Für Kaninchen mit Zahnproblemen, die nicht mehr in der Lage sind Heu zu zerkleinern sind getrocknete Kräuter dagegen gut geeignet, um den Tieren ausreichend Rohfaser zuzuführen. Auf eine begleitend ausreichende Flüssigkeitszufuhr muss allerdings geachtet werden.
Saaten/Saatenmischungen
Zu den Mehlsaaten gehören z.B. Hafer, Gerste, Weizen, Mais, Dinkel, Amaranth, Hirse und Grünkern. Sie enthalten hohe Stärkegehalte, also leicht verdauliche Kohlenhydrate, und sollten daher möglichst nicht an Kaninchen verfüttert werden. |
„Buntfuttermittel“ bestehen zu einem hohen Anteil aus Getreide und Getreideprodukten und sollten gar nicht verfüttert werden. |
Leckerbissen
Leckerli sollten nur in sehr geringen Mengen – möglichst als Belohnung aus der Hand – gefüttert werden. Als Leckerbissen können z.B. kleine Stückchen Frisch- oder Trockenobst, Sonnenblumen- oder Kürbiskerne sowie Erbsenflocken dienen.
Völlig ungeeignet sind dagegen die meisten der im Zoofachhandel angebotenen Leckerbissen, wie z.B. Joghurt- und Milchdrops, Nagerwaffeln, Haferkissen oder Knabberstangen. Diese enthalten in großen Mengen Stärke und Zucker. |
Artgerechte Rationsgestaltung
Eine artgerechte Ration für Kaninchen beinhaltet:
Fütterungstechnik
Ad libitum-Fütterung
Futterselektion ermöglichen
In freier Wildbahn stehen Kaninchen unzählige verschiedene Futterpflanzen zur Verfügung, aus denen sich die Tiere bedarfsabhängig bedienen können.

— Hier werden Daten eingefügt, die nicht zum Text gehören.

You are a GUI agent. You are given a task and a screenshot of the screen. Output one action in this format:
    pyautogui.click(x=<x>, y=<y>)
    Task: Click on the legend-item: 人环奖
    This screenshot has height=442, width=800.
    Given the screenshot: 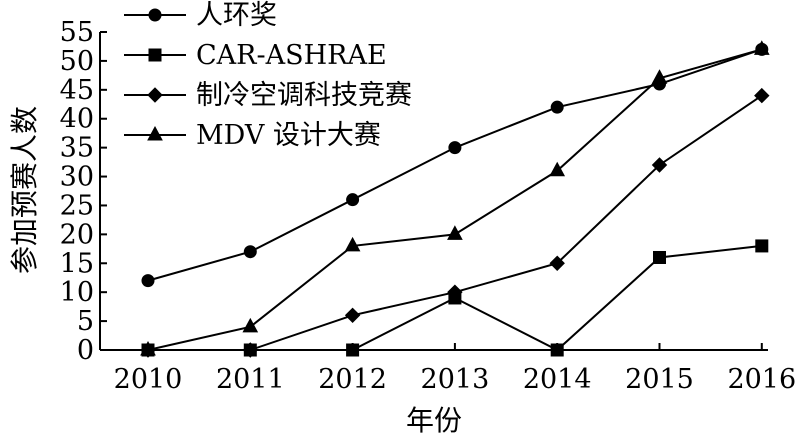 What is the action you would take?
    pyautogui.click(x=200, y=16)
    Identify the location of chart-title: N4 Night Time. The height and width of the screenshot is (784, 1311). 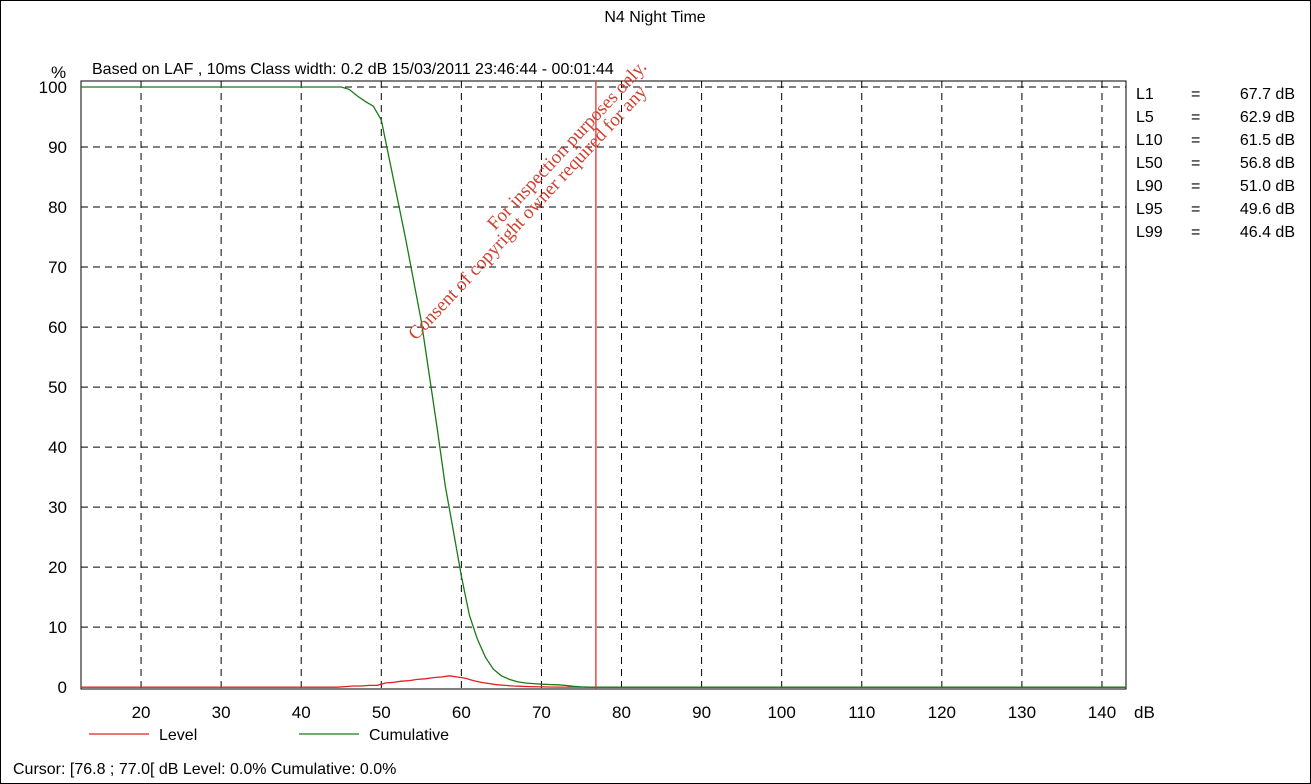
(654, 18).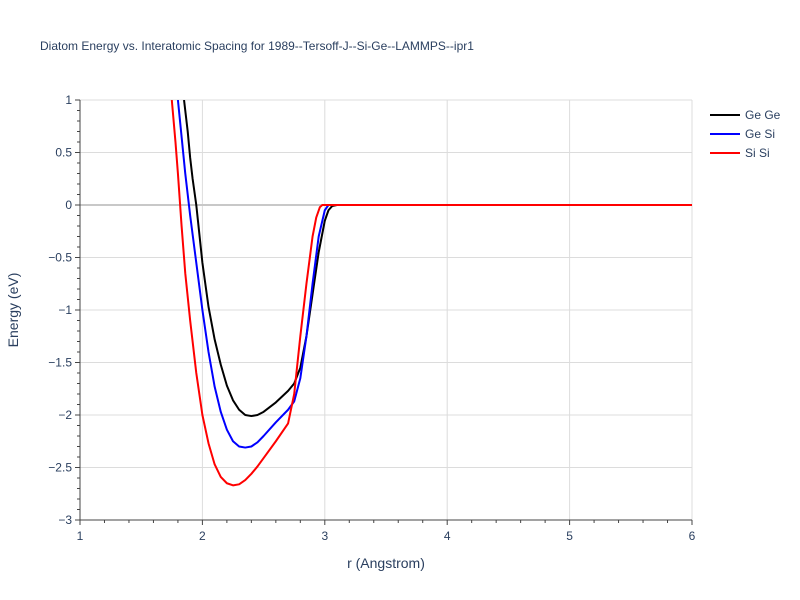 The width and height of the screenshot is (800, 600). What do you see at coordinates (65, 415) in the screenshot?
I see `y-tick-label: −2` at bounding box center [65, 415].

Auch in der Heimtierhaltung sollte also ein möglichst breites Futterspektrum angeboten werden. Neben Heu mit Blüten-, Blatt- und Kräuteranteil ist auch ein breites Angebot an Frischfutter erforderlich.
Keine plötzlichen Futterwechsel vornehmen
Es dürfen keine plötzlichen Futterwechsel vorgenommen werden, da diese zu Störungen der empfindlichen Bakterienflora des Blinddarmes und in Folge zu schweren Verdauungsstörungen (Aufgasung, Durchfall) führen können. Futtermittel, die ein Kaninchen nicht gewöhnt ist, müssen zunächst in geringen Mengen zu der gewohnten Ration ergänzt werden. Kaninchen aus Innenhaltung, die bisher mit „Supermarktfutter“ gefüttert wurden, dürfen also nicht einfach in ein Außengehege auf der Wiese gesetzt werden, da die Zusammensetzung des Wiesenfutters völlig anders ist als die des bekannten Futters. Vielmehr müssen zunächst Wiesenpflanzen in kleinen Mengen angefüttert werden, damit der Verdauungstrakt der Tiere sich daran gewöhnen kann.